AWS ships Claude Apps Gateway with cost governance; Anthropic's control plane moves identity and spend into first-party infrastructure
AWS launched the Claude Apps Gateway for AWS, a self-hosted control plane that centralizes access, cost, and policy management for Claude Code and Claude Desktop. The gateway acts as a single authentication and authorization layer, replacing per-developer cloud credentials, manually distributed settings, and separate spend-tracking tooling. It routes inference requests to Amazon Bedrock or Claude Platform on AWS, with support for optional failover across AWS Regions and accounts.
The gateway handles five core responsibilities: OpenID Connect identity with browser SSO and short-lived tokens scoped to identity provider groups; managed policy settings for allowed models and tool permissions; OpenTelemetry telemetry routing to CloudWatch or Prometheus; credential forwarding for requests on developers' behalf; and spend caps applying daily, weekly, and monthly limits per organization, group, or user. Configuration is a single YAML file read at startup. AWS positions the Bedrock upstream as the option for teams with data residency requirements, while Claude Platform on AWS targets teams wanting Anthropic's native experience without leaving AWS billing and authentication.

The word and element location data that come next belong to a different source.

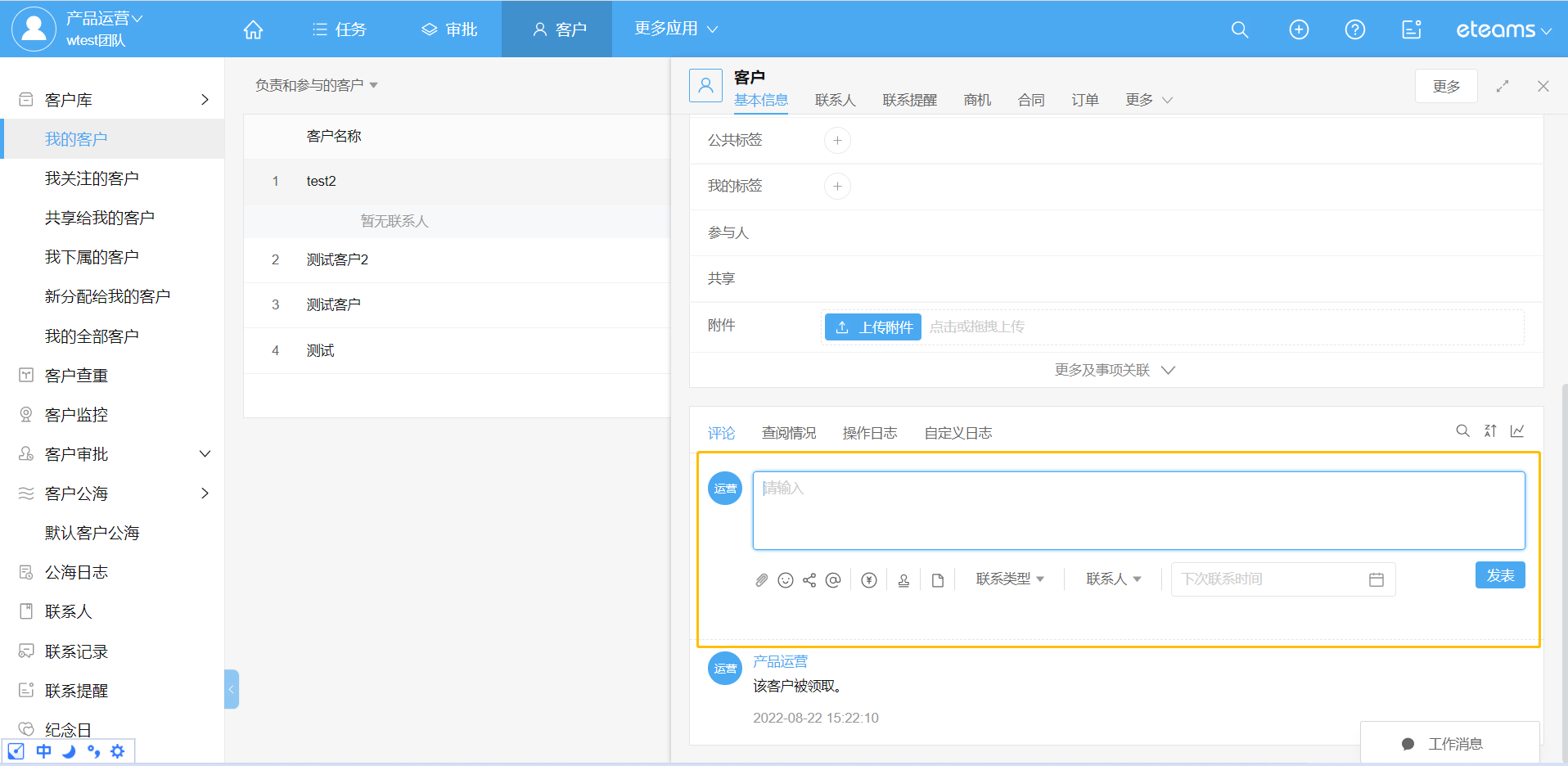Click the 发表 publish button
This screenshot has width=1568, height=766.
pos(1499,575)
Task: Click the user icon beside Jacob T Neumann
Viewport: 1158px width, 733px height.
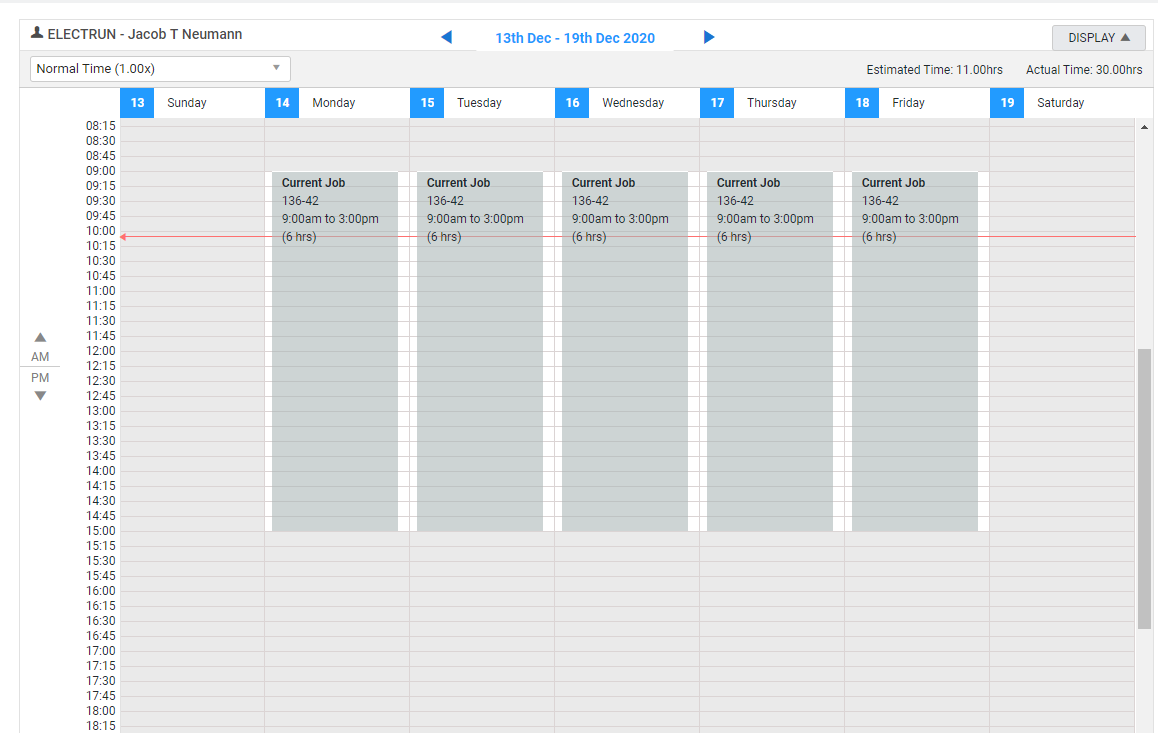Action: click(x=37, y=33)
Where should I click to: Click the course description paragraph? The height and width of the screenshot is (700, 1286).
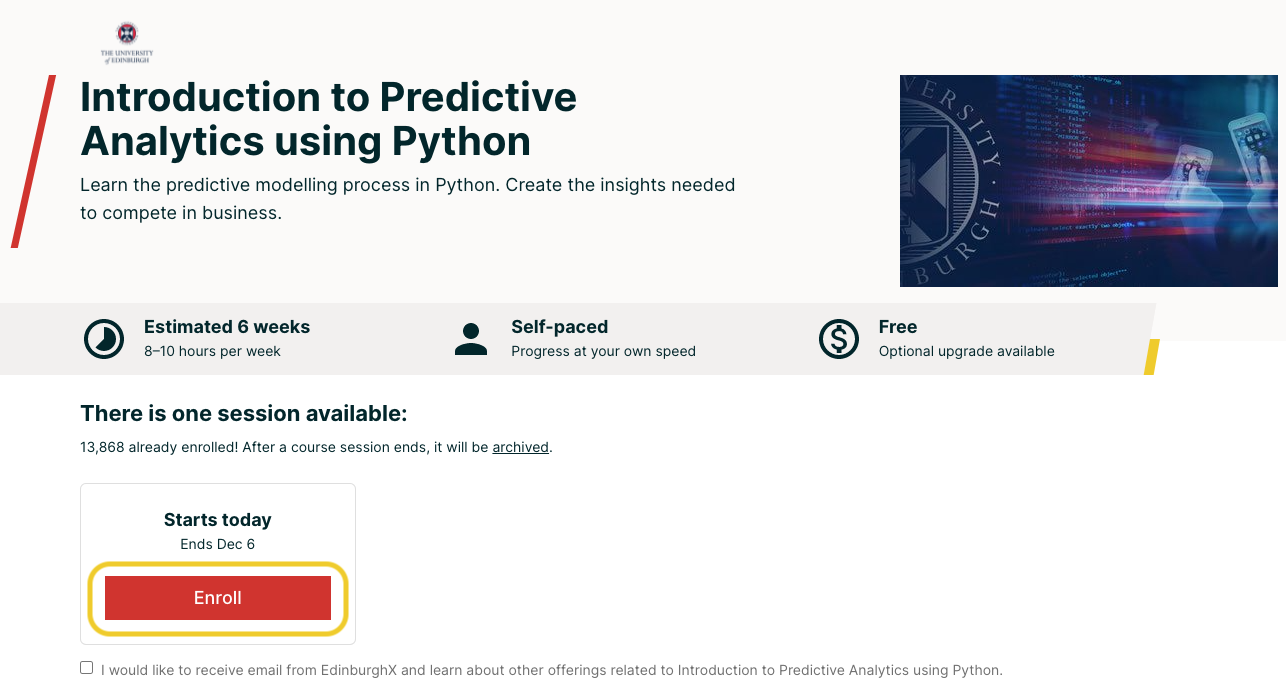(407, 198)
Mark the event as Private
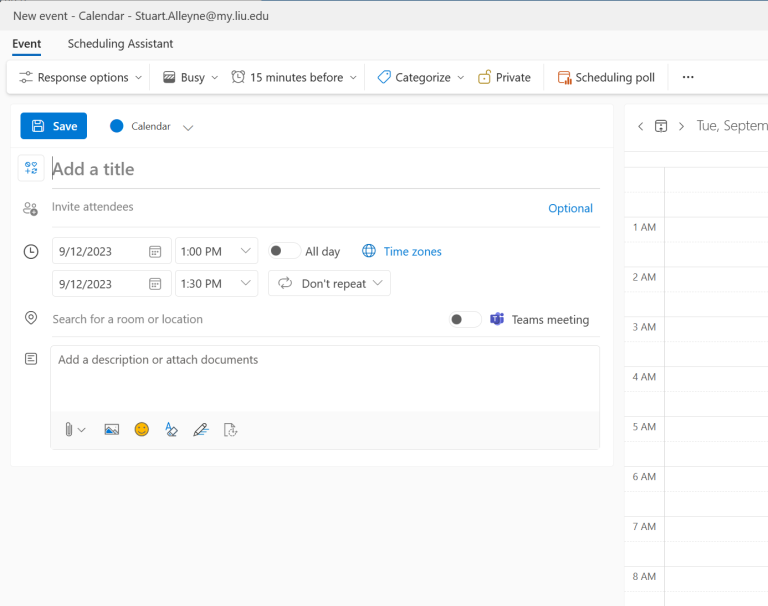The height and width of the screenshot is (606, 768). pos(504,77)
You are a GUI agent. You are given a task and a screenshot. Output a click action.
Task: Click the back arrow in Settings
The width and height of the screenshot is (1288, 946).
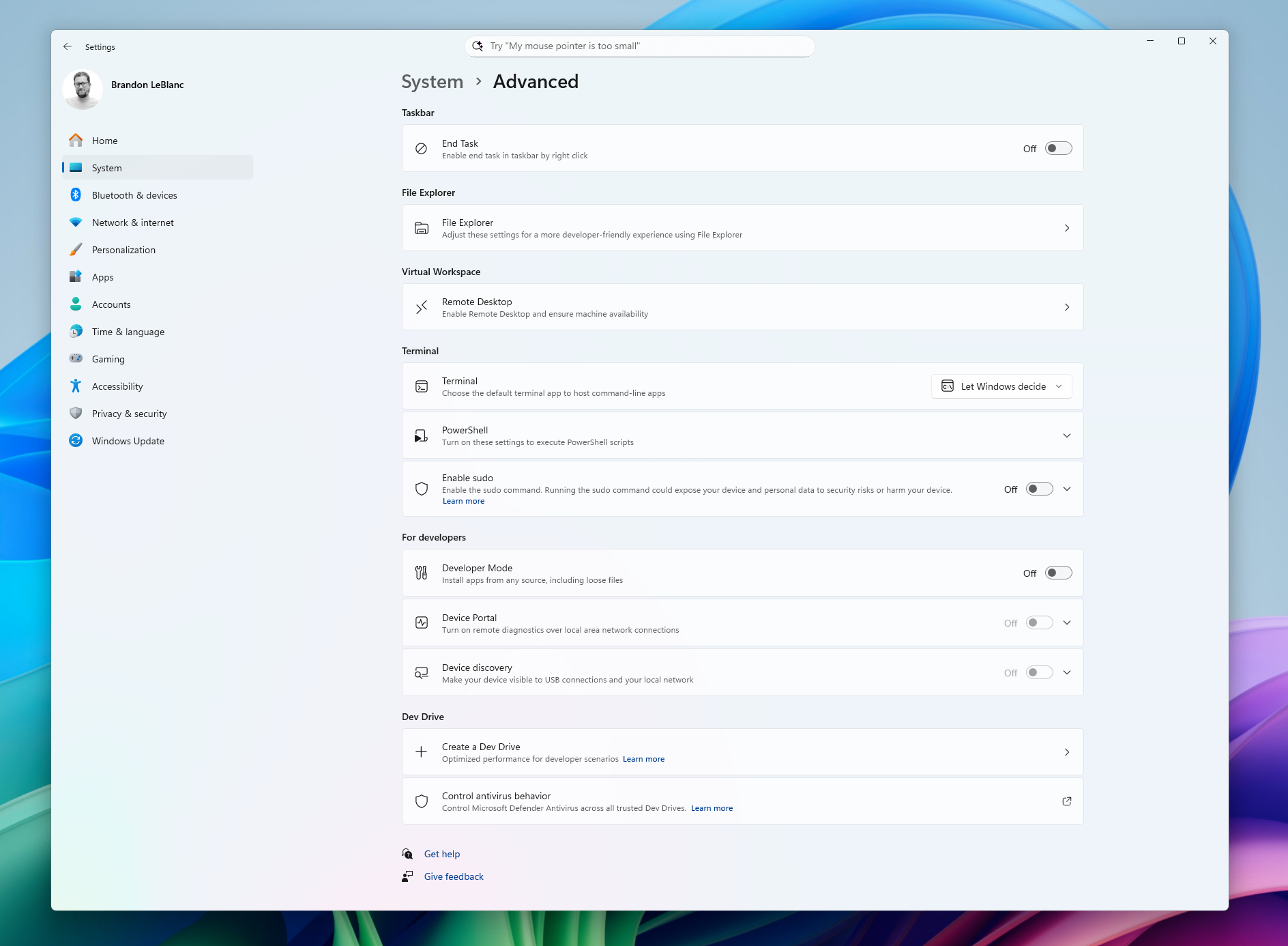pos(68,46)
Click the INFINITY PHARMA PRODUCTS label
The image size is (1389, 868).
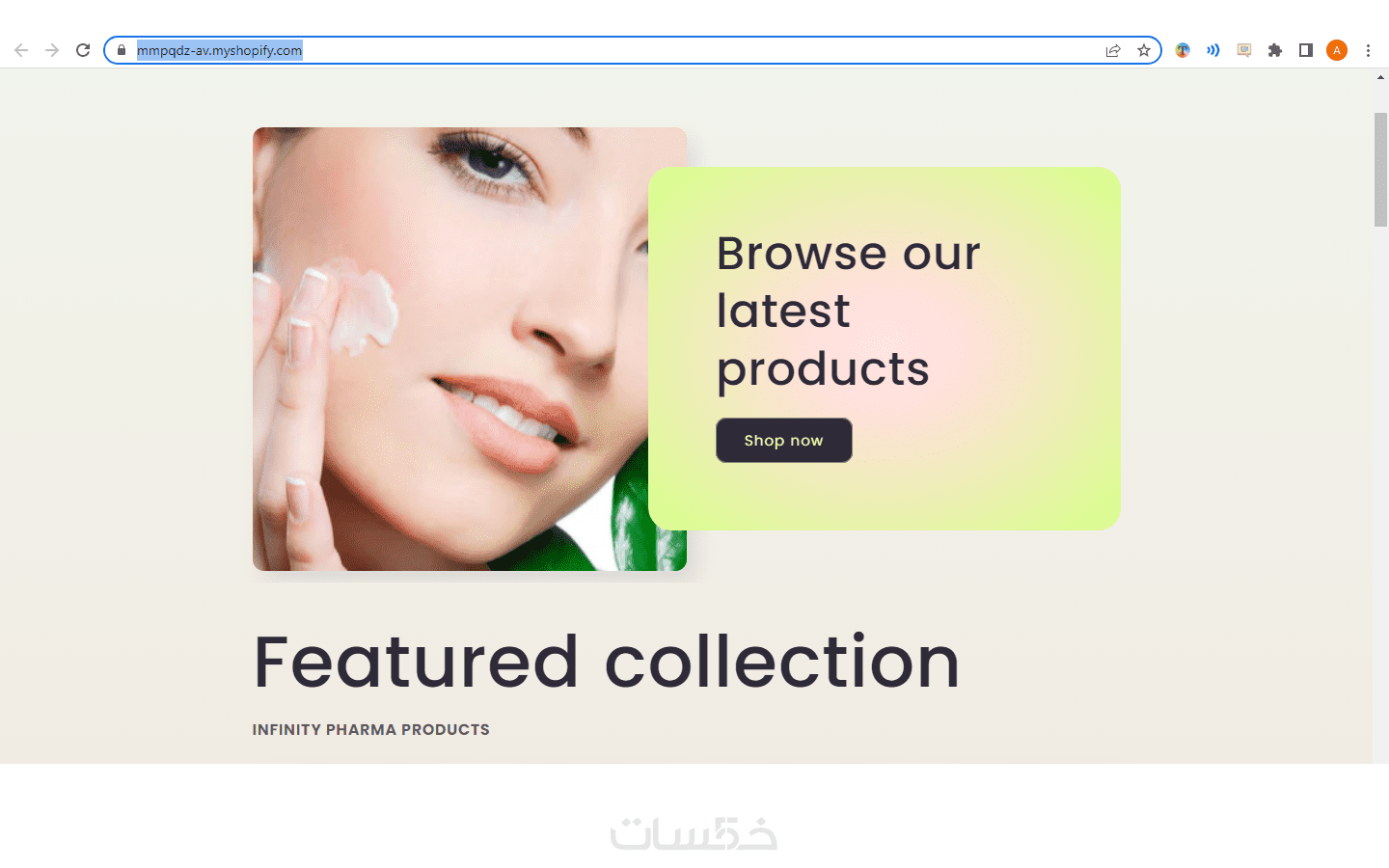pos(371,730)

This release signals a structural shift: enterprise identity, policy, cost attribution, and spend enforcement now ship as first-party infrastructure from the model provider, territory that third-party gateways and in-house tooling historically occupied. As practitioners noted on LinkedIn, this directly addresses the bottleneck that stalls enterprise AI rollouts—IT and finance cannot see or govern spend without visibility and server-side enforcement. Anthropic is publishing the gateway protocol to allow other vendors to implement compatible features. Platform teams must now decide whether per-vendor gateways or a neutral multi-vendor control point should govern heterogeneous AI coding tool deployments.